While the Committee does not opine on questions of law, an attempt to shift sanctions from lawyer to client also would appear to run afoul of the very purposes underlying Rule 11 and Part 130. As Judge Weinstein stated in Eastway Construction Corp. v. City of New York with respect to sanctions under Rule 11:

Sanctions are imposed against the client purely for their deterrent effect. But sanctions are imposed against the attorney also for disciplinary purposes, as a punishment for dereliction of duty by an officerr of the court who should know better. Allowing the client to reimburse the attorney would interfere with the court’s attempt to maintain discipline. Therefore reimbursement by the client should be prohibited.

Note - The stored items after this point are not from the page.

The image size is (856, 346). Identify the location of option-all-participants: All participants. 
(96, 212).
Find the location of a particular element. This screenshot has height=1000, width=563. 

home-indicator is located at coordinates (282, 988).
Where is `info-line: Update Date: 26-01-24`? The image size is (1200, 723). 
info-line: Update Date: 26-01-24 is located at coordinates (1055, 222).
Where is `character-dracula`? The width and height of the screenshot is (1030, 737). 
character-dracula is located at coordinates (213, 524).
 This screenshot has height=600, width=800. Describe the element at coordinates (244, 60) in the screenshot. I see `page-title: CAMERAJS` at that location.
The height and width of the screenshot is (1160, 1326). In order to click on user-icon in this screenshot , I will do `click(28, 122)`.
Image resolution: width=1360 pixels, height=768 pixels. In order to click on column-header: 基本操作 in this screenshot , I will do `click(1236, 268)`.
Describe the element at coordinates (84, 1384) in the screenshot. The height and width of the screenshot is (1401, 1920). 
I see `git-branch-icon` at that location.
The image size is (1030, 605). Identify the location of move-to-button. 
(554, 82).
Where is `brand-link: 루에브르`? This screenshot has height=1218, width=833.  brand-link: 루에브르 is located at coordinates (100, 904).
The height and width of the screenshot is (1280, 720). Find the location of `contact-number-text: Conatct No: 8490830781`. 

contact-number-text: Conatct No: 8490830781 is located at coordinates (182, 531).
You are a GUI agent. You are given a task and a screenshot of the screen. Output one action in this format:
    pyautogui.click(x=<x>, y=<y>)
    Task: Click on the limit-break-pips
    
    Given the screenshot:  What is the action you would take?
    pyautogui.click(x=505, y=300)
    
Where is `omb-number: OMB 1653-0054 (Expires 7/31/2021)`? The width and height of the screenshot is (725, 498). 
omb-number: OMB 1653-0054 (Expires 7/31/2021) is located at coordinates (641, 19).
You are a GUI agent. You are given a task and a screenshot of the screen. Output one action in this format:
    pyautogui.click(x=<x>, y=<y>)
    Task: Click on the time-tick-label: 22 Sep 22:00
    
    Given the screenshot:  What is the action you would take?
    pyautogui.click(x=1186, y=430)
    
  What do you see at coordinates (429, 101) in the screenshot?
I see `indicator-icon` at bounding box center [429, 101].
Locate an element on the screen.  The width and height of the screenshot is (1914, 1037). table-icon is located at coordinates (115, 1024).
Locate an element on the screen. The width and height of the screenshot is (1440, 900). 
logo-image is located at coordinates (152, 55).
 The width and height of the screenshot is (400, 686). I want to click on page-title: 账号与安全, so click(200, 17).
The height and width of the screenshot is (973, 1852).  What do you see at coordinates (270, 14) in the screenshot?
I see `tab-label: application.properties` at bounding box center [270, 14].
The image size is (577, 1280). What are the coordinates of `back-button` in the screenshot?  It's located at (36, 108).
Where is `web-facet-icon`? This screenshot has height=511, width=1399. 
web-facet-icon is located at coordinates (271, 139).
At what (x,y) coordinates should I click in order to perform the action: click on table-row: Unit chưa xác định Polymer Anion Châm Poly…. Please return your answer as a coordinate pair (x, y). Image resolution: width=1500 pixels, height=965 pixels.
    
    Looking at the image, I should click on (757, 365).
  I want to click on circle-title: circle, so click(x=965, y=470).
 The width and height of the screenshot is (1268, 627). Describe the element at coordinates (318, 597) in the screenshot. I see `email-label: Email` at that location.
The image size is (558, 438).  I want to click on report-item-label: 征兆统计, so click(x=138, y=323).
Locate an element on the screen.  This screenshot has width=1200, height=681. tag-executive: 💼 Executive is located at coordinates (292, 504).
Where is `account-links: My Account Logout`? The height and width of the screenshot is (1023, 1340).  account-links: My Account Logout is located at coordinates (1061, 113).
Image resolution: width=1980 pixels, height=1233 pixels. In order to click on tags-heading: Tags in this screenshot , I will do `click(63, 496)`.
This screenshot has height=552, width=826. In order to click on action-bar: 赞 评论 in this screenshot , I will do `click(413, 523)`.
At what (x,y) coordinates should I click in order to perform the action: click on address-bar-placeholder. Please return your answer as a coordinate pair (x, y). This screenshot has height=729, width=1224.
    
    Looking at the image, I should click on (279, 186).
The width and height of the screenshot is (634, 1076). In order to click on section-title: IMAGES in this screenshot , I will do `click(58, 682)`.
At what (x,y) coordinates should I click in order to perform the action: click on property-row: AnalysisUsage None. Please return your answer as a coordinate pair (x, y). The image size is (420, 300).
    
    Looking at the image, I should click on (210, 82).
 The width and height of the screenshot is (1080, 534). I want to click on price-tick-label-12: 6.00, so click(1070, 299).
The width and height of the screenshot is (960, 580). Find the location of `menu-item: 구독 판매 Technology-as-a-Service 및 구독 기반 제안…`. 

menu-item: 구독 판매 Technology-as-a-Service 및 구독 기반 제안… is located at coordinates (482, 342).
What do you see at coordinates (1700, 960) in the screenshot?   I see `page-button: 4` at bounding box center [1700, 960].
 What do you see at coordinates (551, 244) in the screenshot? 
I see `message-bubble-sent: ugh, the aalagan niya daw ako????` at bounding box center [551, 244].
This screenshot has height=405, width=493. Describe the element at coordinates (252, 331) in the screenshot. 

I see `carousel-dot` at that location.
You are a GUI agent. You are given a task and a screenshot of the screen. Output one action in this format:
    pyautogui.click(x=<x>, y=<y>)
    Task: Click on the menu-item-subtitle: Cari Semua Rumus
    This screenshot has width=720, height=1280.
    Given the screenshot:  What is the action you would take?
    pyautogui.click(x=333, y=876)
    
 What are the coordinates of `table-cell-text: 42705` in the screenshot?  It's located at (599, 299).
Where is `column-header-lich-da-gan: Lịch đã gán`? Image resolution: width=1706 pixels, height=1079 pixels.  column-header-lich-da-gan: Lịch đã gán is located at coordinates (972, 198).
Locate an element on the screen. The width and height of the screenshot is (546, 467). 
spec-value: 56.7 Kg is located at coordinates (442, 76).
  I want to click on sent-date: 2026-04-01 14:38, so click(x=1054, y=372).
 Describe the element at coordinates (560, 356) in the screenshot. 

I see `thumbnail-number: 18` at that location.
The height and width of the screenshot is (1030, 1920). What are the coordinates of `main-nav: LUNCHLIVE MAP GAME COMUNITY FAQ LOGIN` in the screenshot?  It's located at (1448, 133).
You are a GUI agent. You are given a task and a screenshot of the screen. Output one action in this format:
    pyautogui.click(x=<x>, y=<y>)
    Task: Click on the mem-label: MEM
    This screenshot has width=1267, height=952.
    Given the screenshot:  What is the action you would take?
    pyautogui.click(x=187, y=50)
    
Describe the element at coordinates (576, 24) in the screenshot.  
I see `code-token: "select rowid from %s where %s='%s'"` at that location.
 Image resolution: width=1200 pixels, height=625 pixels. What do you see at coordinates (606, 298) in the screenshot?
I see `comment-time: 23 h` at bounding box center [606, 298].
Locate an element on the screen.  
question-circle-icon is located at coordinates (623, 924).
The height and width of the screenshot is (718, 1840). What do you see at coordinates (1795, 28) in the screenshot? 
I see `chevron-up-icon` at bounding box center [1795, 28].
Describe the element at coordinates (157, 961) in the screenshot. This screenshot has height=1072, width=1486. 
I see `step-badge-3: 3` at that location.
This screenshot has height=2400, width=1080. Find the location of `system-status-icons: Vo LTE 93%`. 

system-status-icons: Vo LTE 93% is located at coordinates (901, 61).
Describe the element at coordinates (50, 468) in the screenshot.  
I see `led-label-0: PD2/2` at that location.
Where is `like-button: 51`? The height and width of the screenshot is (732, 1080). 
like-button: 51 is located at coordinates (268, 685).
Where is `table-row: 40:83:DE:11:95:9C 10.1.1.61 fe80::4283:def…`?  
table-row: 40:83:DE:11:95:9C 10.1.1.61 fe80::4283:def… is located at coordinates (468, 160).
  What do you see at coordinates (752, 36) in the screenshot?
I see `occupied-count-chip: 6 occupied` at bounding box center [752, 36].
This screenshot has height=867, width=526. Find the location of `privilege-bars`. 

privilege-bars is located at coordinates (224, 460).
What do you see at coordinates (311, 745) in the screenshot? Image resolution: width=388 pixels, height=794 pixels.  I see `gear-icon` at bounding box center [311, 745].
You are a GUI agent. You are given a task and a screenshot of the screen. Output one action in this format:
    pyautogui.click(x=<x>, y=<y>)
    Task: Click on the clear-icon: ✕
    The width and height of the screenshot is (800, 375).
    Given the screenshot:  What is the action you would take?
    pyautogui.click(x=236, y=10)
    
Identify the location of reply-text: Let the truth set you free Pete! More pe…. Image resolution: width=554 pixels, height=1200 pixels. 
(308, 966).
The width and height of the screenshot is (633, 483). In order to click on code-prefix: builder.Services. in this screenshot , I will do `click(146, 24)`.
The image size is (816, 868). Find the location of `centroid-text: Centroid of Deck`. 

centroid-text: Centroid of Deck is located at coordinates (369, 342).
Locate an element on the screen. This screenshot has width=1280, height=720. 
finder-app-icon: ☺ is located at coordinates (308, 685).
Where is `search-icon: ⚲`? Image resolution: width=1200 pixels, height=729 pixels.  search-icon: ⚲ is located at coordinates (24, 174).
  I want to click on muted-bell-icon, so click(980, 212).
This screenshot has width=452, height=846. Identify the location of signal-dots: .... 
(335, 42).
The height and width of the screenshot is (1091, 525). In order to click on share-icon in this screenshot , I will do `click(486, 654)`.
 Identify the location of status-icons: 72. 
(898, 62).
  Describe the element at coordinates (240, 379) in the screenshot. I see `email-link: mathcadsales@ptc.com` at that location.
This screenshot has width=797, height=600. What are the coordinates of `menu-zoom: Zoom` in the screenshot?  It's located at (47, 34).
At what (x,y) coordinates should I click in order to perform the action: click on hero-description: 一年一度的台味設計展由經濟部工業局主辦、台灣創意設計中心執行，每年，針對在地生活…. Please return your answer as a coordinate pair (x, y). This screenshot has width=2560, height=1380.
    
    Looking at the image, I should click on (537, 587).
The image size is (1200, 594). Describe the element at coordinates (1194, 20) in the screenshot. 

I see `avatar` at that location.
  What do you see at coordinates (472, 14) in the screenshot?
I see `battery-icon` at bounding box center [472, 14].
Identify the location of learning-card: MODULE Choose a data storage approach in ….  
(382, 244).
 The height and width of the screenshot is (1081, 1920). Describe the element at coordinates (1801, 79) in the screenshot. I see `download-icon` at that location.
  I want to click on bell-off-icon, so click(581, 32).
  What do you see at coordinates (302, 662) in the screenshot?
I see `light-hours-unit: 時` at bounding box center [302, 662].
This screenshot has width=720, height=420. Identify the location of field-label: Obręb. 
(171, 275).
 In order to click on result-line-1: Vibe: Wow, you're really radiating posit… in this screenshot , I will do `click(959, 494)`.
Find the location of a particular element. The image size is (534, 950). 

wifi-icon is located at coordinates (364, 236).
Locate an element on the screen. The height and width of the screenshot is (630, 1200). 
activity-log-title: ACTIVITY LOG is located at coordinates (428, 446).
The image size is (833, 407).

637 F. Supp. 558, 570 (E.D.N.Y. 1986) (citations omitted), aff’d in part, rev’d in part on other grounds, 821 F.2d 121 (2d Cir.), cert. denied, 484 U.S. 918 (1987); see also Pavelic & LeFlore, supra, 58 U.S.L.W. at 4039 (“”the purpose of Rule 11 as a whole is to bring home to the individual signer his personal, nondelegable responsibility””); Burger v. Health Insurance Plan of Greater New York, 684 F. Supp. 46, 55, 56 (S.D.N.Y. 1988); Anschutz Petroleum Marketing Corp. v. E. M. Saybolt & Co., 112 F.R.D. 355, 360 (S.D.N.Y. 1986); Seabrook v. R. H. Macy & Co., 488 N.Y.S.2d 689, 690 (1st Dep’t 1985).